Information provided:
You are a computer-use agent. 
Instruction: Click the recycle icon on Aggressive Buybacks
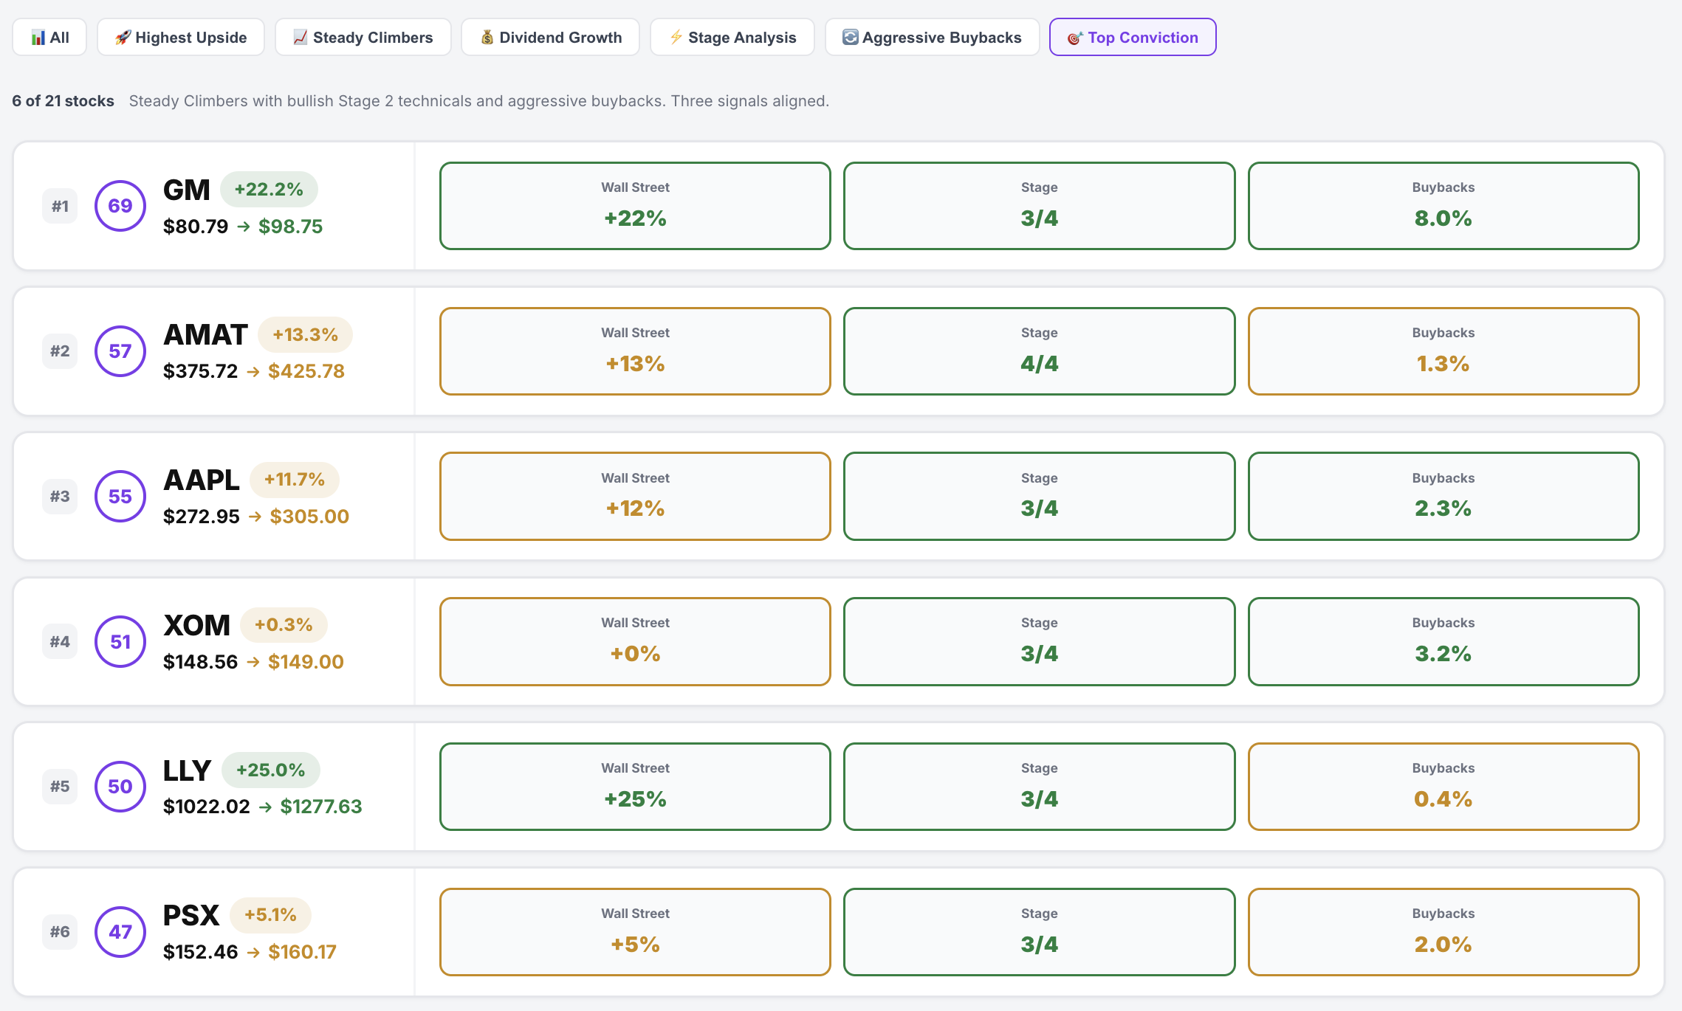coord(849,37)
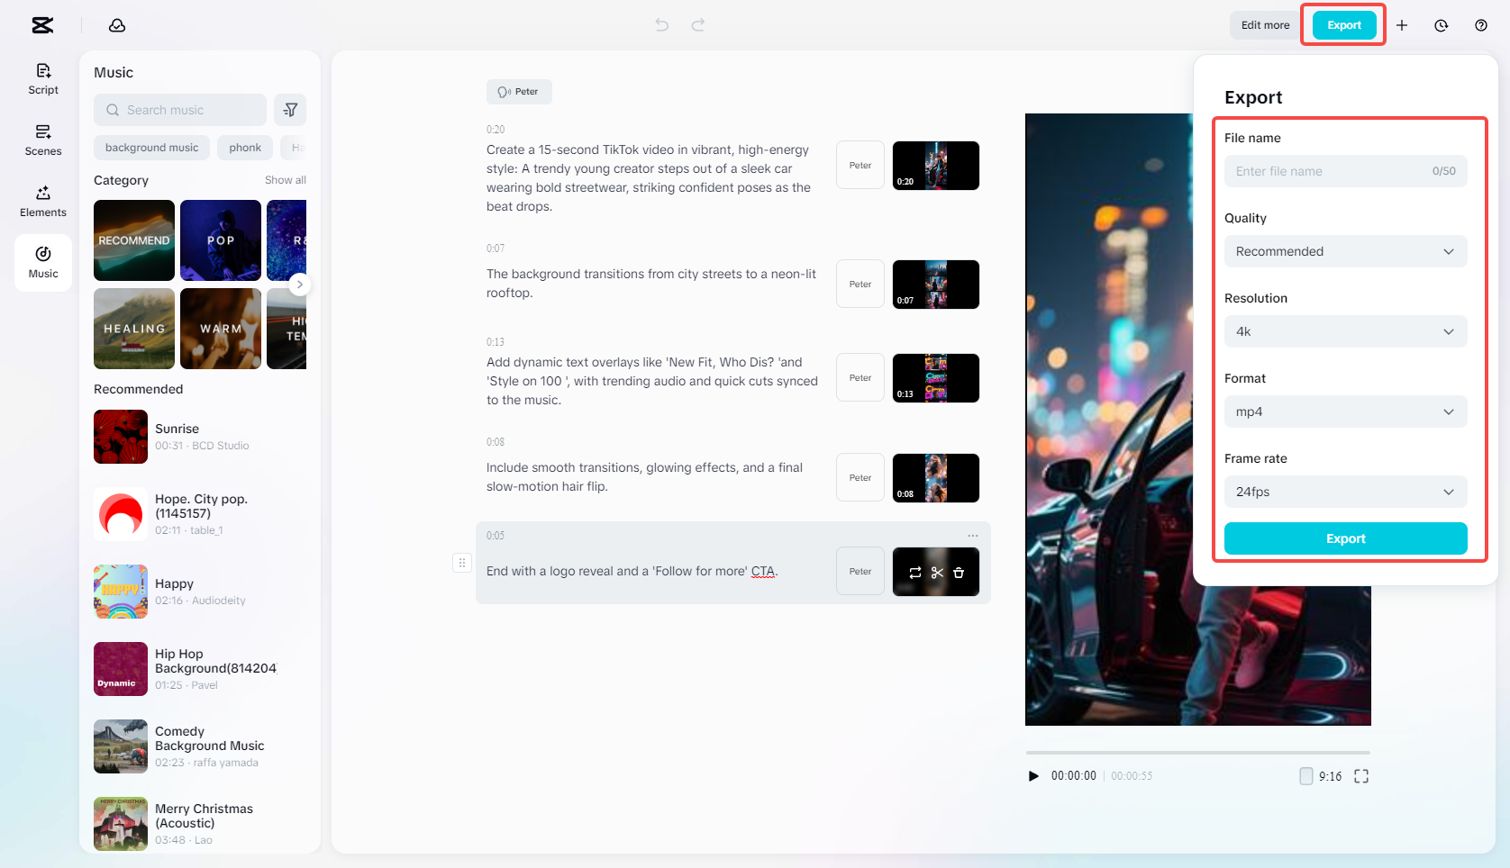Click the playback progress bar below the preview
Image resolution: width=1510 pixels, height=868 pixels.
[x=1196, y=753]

Task requirements: Retype the lines starting with the one that holds "Instruction: Click the" and ending with the last line of the data above, both included; skip the pictures.

Written response:
Instruction: Click the recycle icon on Aggressive Buybacks
coord(849,37)
Click the playback progress bar below the preview
Image resolution: width=1510 pixels, height=868 pixels.
[x=1196, y=753]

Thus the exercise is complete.